_Tasks for this exercise_:
(a) Summarize the freedom-of-information passage in two sentences.
(b) Retype the part of the freedom-of-information passage starting with "The dream that" and going on through "of informational malnutrition.".
(c) According to the freedom-of-information passage, how many people died in the 2008 meat listeriosis outbreak?

_Reading passage_:
══════════

For example, FIPA had to wage a costly eight-year legal battle to see the IBM contract, The Ubyssey did so for five years for the UBC-Coca Cola agreement, while for the past 15 years I have had to push for FOI record releases through 22 rulings by the B.C. information commissioner and five court cases. For the past six years I have been embroiled in a legal dispute to overturn UBC’s refusal to open up records of its wholly owned and controlled private companies (such as UBC Properties Investments Ltd.) as in my view it wrongly claims these are “independent” and so not covered by the FOI law. At present, Ottawa is improperly withholding a 2007 report on the future of pension funding in Canada, for which FOI applicants might have to sue to release. And so it goes.
Sleepwalking over a cliff?
While we drift ever further away from reality in the cyberspace fantasyland of instant gratification where all things appear possible, the digital activists’ work may have unforeseen results. The public may be led to sleepwalking over a cliff.
The dream that online data sets are the main solution to government accountability is like that of someone happy to be fed a diet solely of chocolate ice cream every day instead of substantial meals: being delighted in the short term but then, over time, perishing of informational malnutrition.
Perhaps even literally so at times.
FOI expert Ken Rubin has struggled for years in the courts to obtain records on meat inspections and airline safety. When the media applied through FOI for notes on conference calls during the 2008 meat listeriosis outbreak which killed 20 people, the Harper government illegally delayed the records’ release for months. (The FOI law did eventually work to reveal how Ottawa had pushed the United States to accept lower meat inspection standards.)
When I applied through B.C.’s flawed FOI law for the legislature’s secret seismic report — which revealed that, unless it spent $250 million in upgrades, the buildings could collapse during an earthquake upon the 500 people who work there — the legislature blocked access to the report by misapplying four overbroad exemptions in the law, but upon my appeal gave it up 14 months later.
I predict that, by inadvertently weakening the FOI system, the digital activists’ current efforts could make such records much harder to obtain in future. (A hopeful sign is that lately a few of them seem to articulate a vague feeling of missing something.)
A ‘fix’ that makes things worse
Over the decades, we have faced many threats to the FOI system, but this one is in some ways the most damaging, because it convincingly poses as a resolution to the problem while actually — unnoticed — making it worse.

══════════

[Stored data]

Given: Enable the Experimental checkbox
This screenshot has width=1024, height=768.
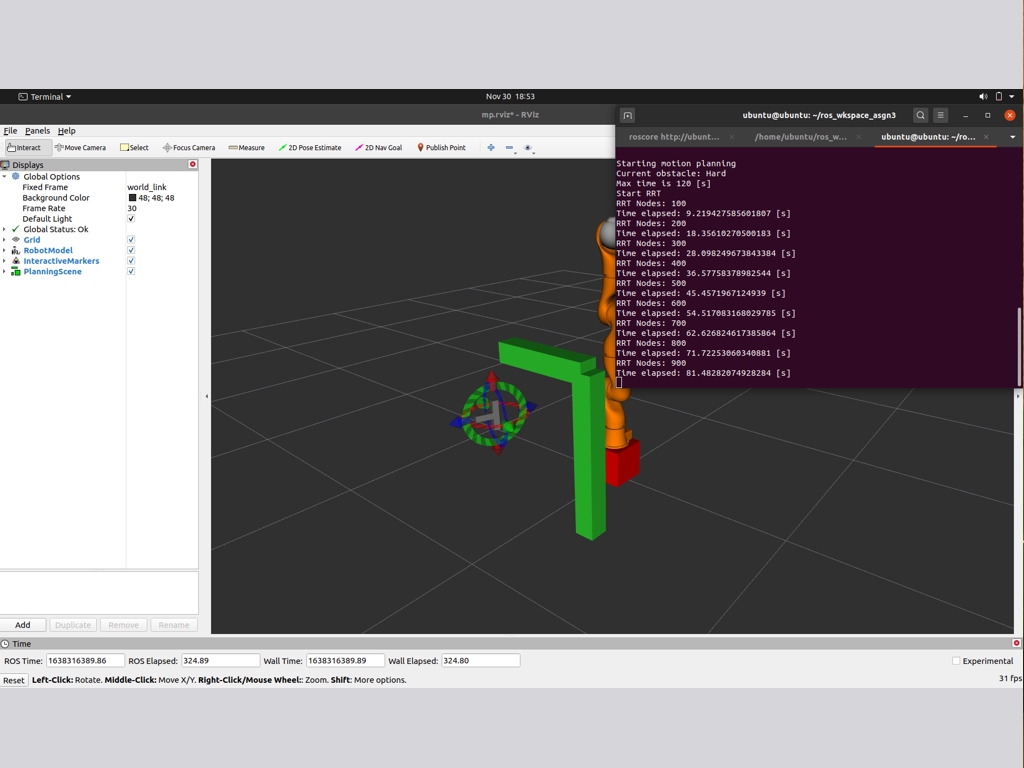Looking at the screenshot, I should pos(956,661).
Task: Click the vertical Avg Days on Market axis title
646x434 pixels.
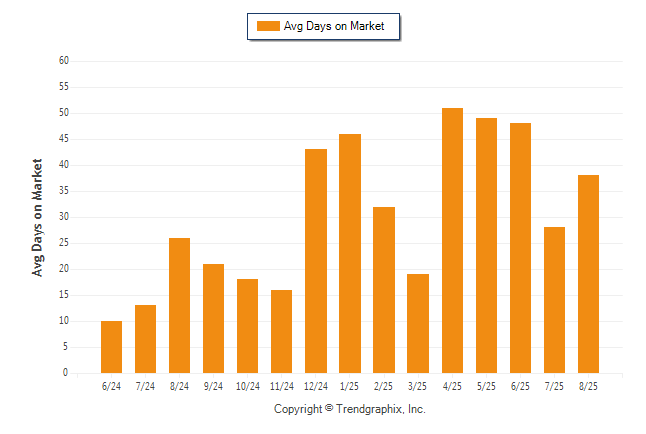Action: [x=37, y=218]
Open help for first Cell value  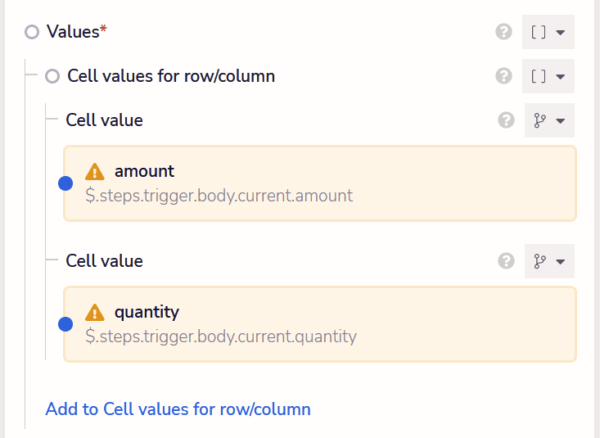(506, 120)
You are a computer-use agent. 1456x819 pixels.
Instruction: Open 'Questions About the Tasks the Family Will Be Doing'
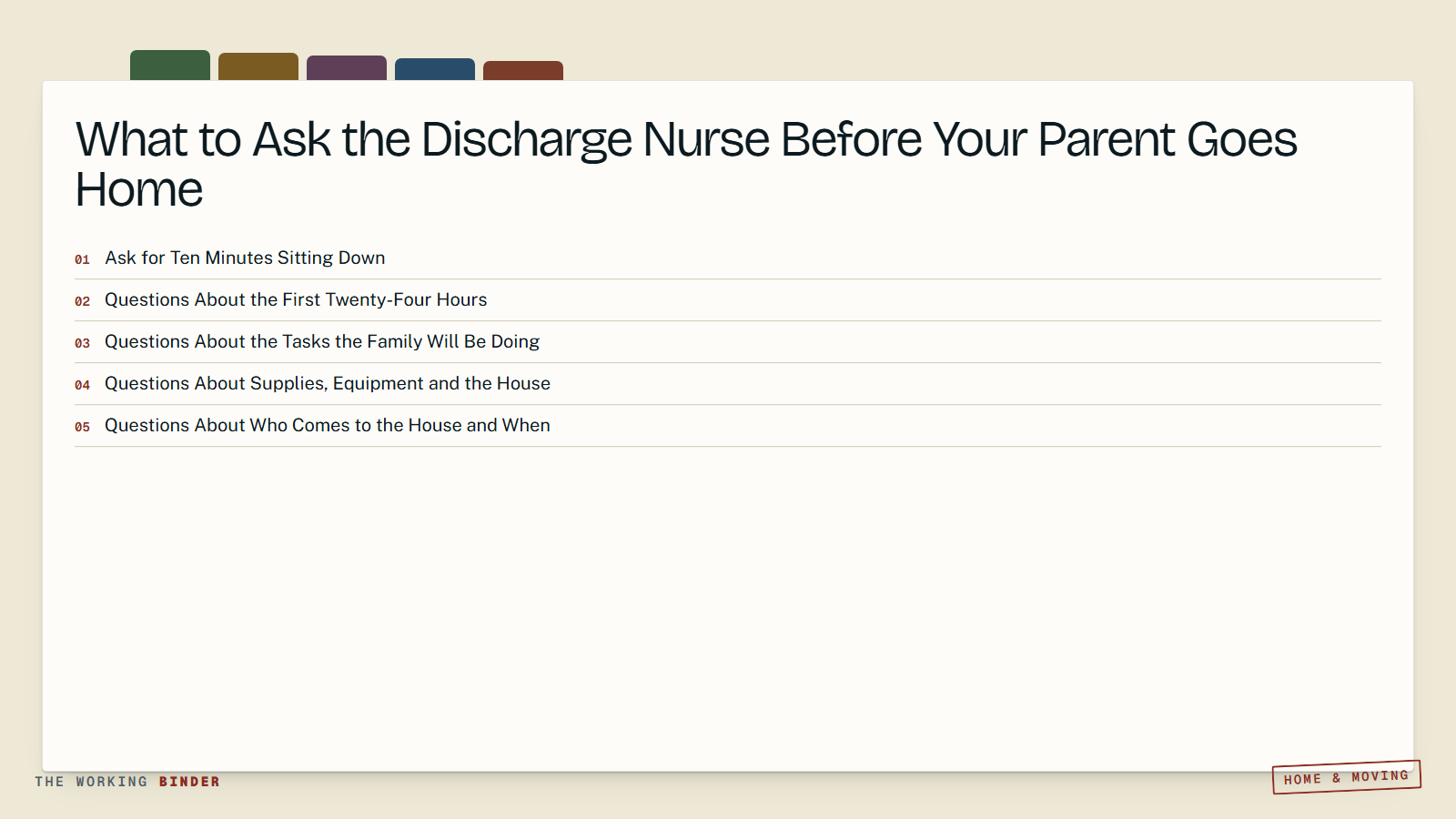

══════════

_Task solutions_:
(a) The writer and others, such as Ken Rubin, have spent years in legal battles to pry records loose through freedom-of-information (FOI) laws, covering matters such as meat inspections and a legislature's seismic report. The writer argues that digital activists who treat online data sets as the main solution to government accountability could inadvertently weaken the FOI system and make such records much harder to obtain.

(b)
The dream that online data sets are the main solution to government accountability is like that of someone happy to be fed a diet solely of chocolate ice cream every day instead of substantial meals: being delighted in the short term but then, over time, perishing of informational malnutrition.

(c) 20 people.